I did food service for 10 years before I got my first support position so don't feel bad. Everyone has to start somewhere.  I would suggest talking to your co-workers and seeing what info you can dig out of them. Any decent company will have a internal knowledge base of some kind of all the methods and procedures for your position. Also, see if anyone if your department share notes. In one NOC I worked in, everyone shared a Onenote profile which made it very easy. In another position, we loaded all the software and documents onto a network drive that we all had access too and even had a backup on USB. In every position I worked, I would use some of my break to walk around the call center and look on everyone's desks for any userful documents pinned to cubicle walls. I think one Christmas when everything was super slow, I probably copied over 200 pages. Knowledge is power!  I understand you are looking for answers, which is GREAT, but no point reinventing the wheel if someone has already gone through the trouble. 

 

With that said, here are a few problems that will probably be common.
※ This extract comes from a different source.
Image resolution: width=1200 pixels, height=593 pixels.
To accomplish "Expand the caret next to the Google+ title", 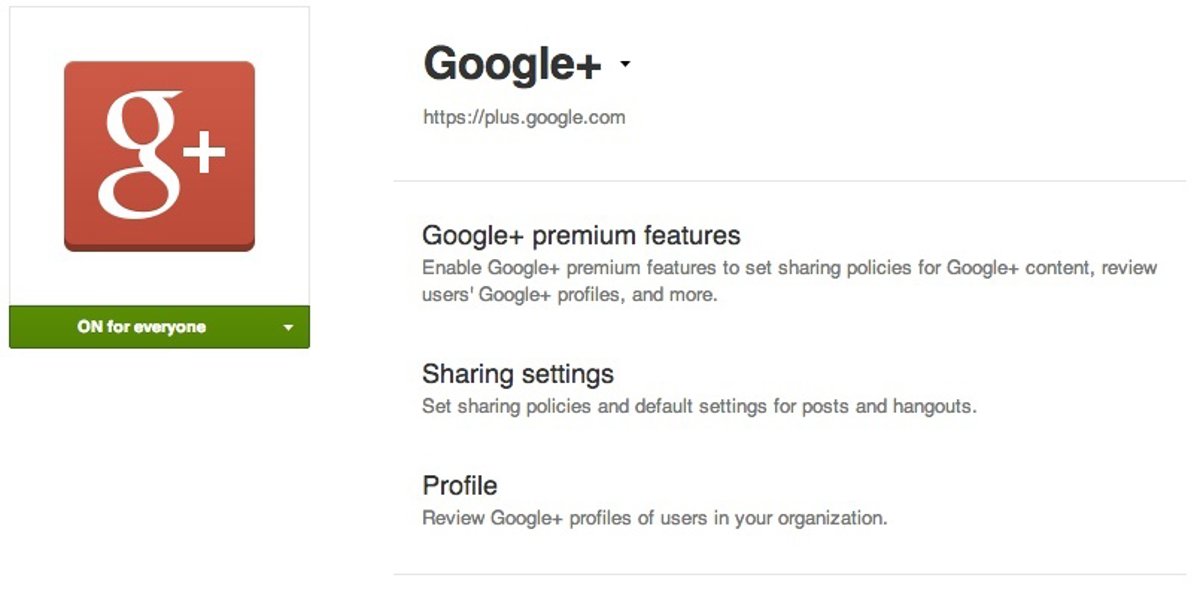I will pos(625,65).
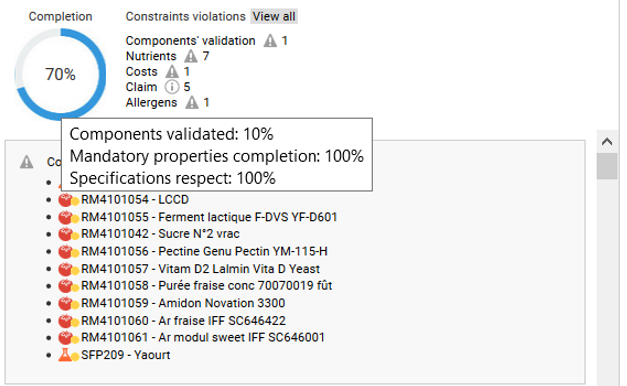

What kind of questions would you ask someone saying:

 

1. Computer runs slow. 

2. Computer doesn't do something it used to.

3. How do I do "X" with my computer?

4. I get error message "X"

5. How do I upgrade? What should I upgrade? 

6. Computer won't get online or access the intranet.

7. Device (printer, webcam, etc) won't work with my computer. 

 

 

Thank you for the tips! I really appreciate it! If ever you still have notes or tips for me please share them, As I will hunt for notes tomorrow at work lol Thank you so much!